**Supplied information**
===============

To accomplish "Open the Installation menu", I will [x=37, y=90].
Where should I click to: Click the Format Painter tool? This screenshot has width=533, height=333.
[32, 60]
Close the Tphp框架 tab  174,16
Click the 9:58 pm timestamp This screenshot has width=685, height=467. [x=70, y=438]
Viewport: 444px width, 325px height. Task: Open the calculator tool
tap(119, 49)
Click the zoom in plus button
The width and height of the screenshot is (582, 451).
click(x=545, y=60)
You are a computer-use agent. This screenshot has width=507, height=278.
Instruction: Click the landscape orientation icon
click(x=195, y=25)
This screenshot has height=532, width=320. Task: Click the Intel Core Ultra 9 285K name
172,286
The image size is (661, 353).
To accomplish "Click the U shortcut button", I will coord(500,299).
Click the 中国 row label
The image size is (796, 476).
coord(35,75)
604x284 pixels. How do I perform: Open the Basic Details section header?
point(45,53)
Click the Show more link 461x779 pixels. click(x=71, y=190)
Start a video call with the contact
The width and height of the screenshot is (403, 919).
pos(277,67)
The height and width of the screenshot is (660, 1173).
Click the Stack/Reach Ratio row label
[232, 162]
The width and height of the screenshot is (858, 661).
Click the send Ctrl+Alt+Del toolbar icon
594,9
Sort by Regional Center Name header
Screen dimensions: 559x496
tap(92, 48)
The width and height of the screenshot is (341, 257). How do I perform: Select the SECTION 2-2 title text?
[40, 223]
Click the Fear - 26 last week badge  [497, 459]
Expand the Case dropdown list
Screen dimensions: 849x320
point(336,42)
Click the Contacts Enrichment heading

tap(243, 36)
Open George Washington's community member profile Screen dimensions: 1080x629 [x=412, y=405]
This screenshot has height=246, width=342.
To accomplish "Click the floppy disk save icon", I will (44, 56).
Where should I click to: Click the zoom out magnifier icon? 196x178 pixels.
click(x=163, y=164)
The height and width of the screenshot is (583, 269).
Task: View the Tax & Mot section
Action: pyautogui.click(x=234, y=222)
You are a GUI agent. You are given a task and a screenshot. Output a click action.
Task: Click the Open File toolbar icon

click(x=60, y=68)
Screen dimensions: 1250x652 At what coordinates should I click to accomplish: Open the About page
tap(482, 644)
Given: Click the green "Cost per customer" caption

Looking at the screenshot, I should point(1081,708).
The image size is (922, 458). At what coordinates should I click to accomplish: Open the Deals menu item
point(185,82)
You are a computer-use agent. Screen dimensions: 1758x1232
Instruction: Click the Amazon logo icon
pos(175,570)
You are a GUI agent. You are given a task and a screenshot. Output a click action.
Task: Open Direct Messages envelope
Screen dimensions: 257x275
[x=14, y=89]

===============

**Work order**
Scan the data above for the string "will" and copy each line where it appears.

**The completed task**
To accomplish "Open the Installation menu", I will [x=37, y=90].
To accomplish "Click the U shortcut button", I will coord(500,299).
To accomplish "Click the floppy disk save icon", I will (44, 56).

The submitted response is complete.